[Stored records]
-=-=-=-=-
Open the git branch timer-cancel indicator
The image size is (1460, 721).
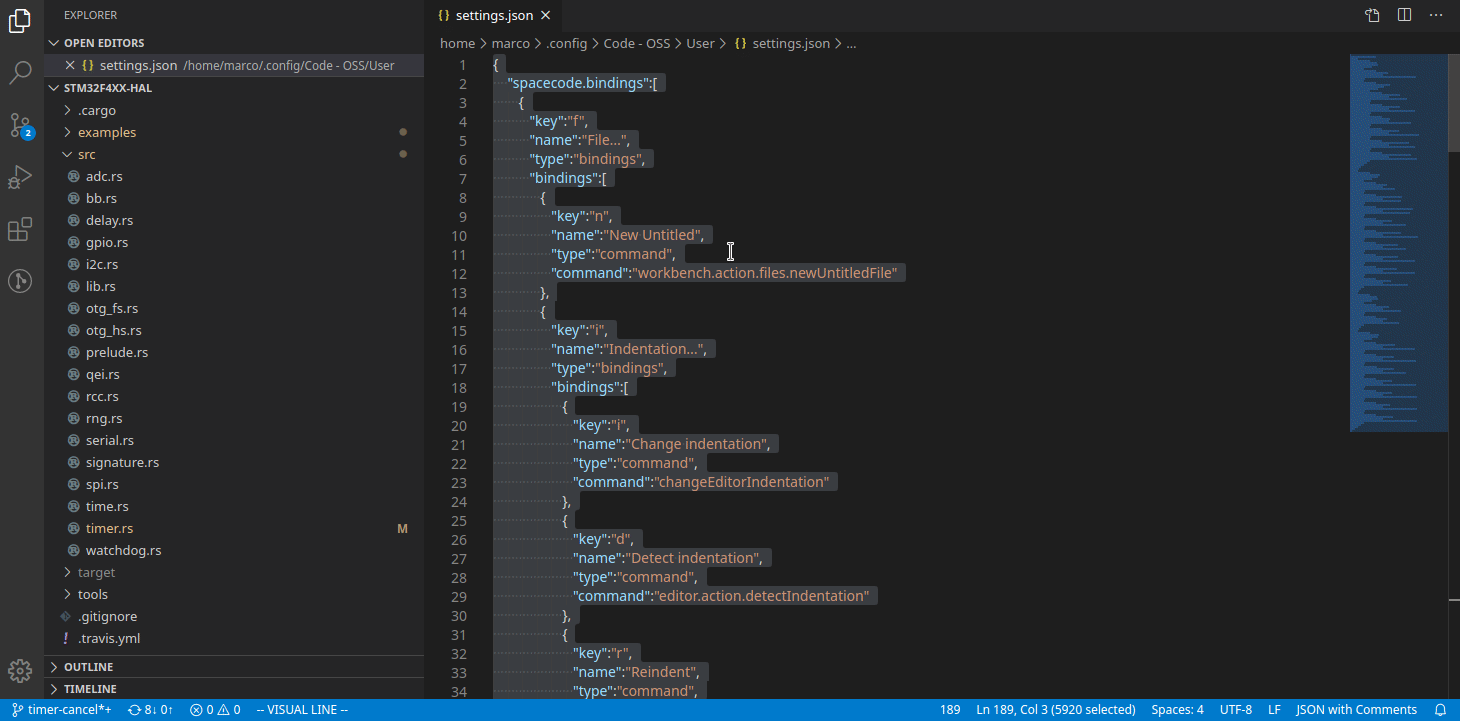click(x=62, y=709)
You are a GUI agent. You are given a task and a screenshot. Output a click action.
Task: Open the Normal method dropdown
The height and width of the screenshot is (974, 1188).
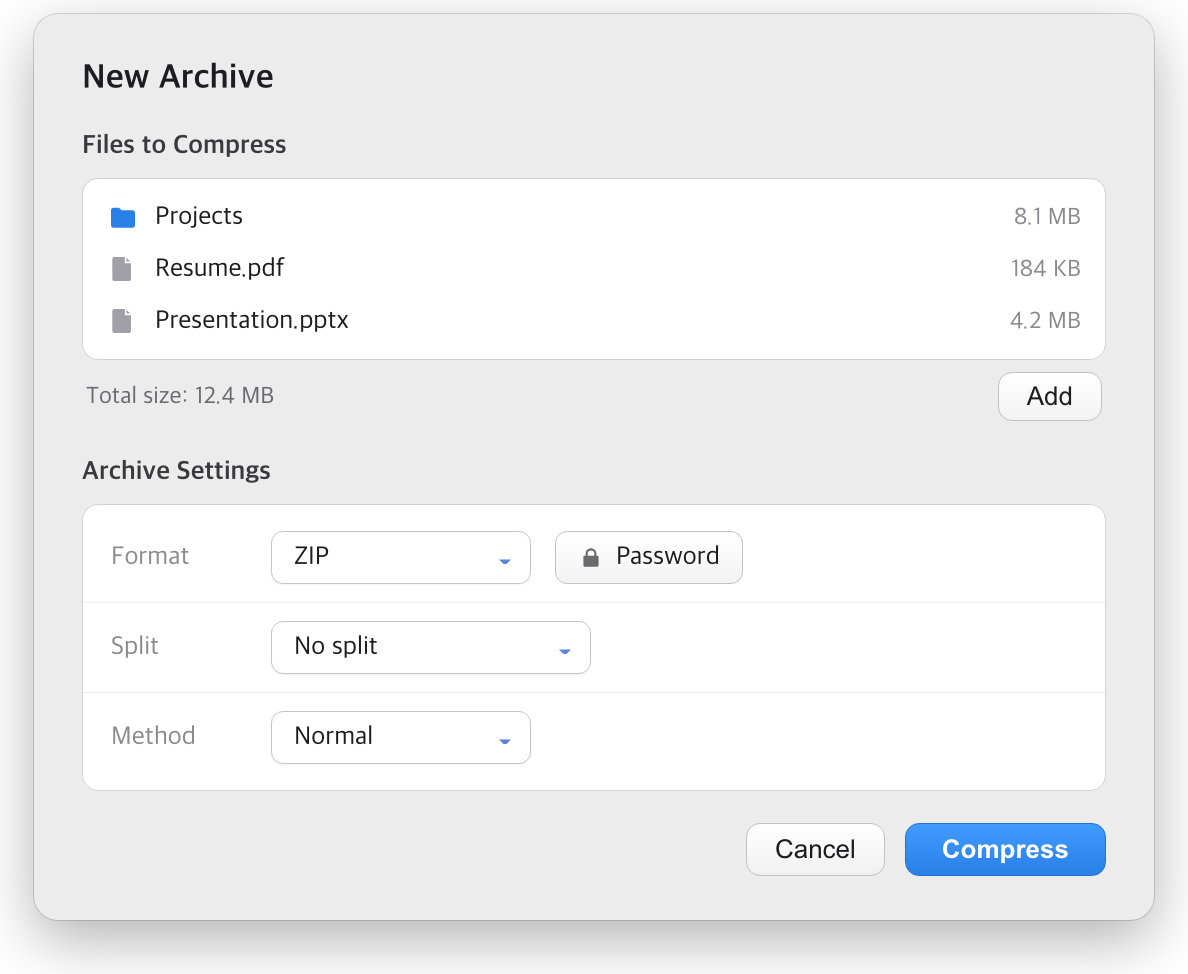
-=-=-=-=-
# TASK DIRECTIONS:
The lines to repeat start at the one holding "You are a GUI" and run through the last line of the records above; write them out exactly, both ends included, but not the pictures.

# OUTPUT BELOW:
You are a GUI agent. You are given a task and a screenshot. Output a click action.
Task: Open the Normal method dropdown
The height and width of the screenshot is (974, 1188).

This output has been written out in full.